おまけの三上ビル (original) (raw)

古い建物と言えば、ここにも頑張ってもらいたい。

弘前三上ビル。

大正15年に、弘前無尽株式会社(後に弘前相互銀行)が自社専用ビルとして建設したもの。弘前市で二番目に造られた鉄筋コンクリート建造物で、設計は青森工業学校長の大竹巽。角地の隅を切り垂直性を強調した壁面を立ち上げ、3階窓上部にあしらった歯飾状装飾を背面にまで連続させるなどアールデコ調の意匠に特色がある(弘前市の紹介サイトを参考)。

私が住んでいた頃には、ここの1階には「葡瑠満」(今は別の場所で営業)という喫茶店が入っていた。雰囲気のあるとても素敵なお店で、弘前に出るとこの店に寄るのが楽しみだった。

夫の両親との同居生活では、弘前に出かけるのも気兼ねでなかなか思うようにできず、子供たちのものなどどうしても弘前に行かなければ調達できないことができると、姑の許可をもらって出かける。

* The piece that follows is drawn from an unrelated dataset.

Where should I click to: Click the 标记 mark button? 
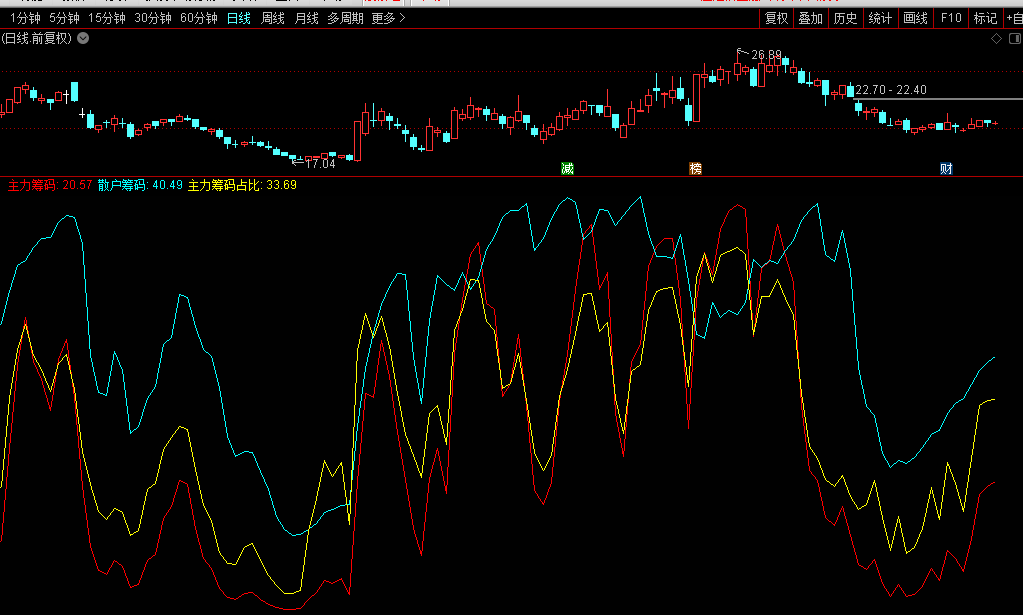985,18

そうして必要な買い物をできるだけ素早く済ませ、そのあとでこの喫茶店で大好きなコーヒーを楽しむのが、その頃の私の大切な癒しの時間だった。でも時には「コーヒー研修で上京するため臨時休業します」という表示が出ている日に当たって、がっかりすることもあった。クルクルパーマの物静かな髭のマスター。今もあの方がなさっているのだろうか。

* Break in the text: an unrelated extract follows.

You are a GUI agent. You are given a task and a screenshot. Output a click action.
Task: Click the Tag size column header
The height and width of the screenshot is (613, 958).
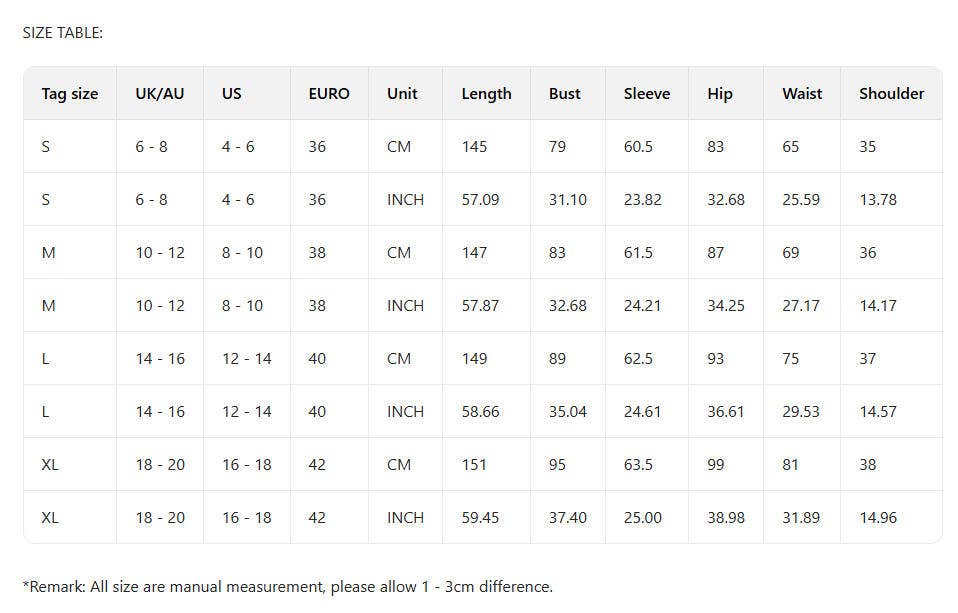coord(70,94)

これはネット上からお借りした現在の葡瑠満さんの様子。当時は今より小規模ながら同じような雰囲気だった。注文すると、コーヒーの種類や客に合わせて、マスターが後ろの棚にズラッと並んだカップから選んでサービスされた。どんなカップでくるかも楽しみの一つだった。

色々な仕事を経て公文の教室を開き、それが軌道に乗って生徒が増え、比例するように夫の放蕩が激しくなり私が一家の稼ぎ頭になると、弘前に出かけるのにもそれほど気を使わなくてもよくなったが、猛烈な忙しさで、この喫茶店を訪れることも少なくなって行ったように思う。

現在の葡瑠満さんは独立店舗で営業しているようだが、私の心にあるのはやはりこの三上ビルのお店で、このビルもずっと残っていてほしいものだと思う。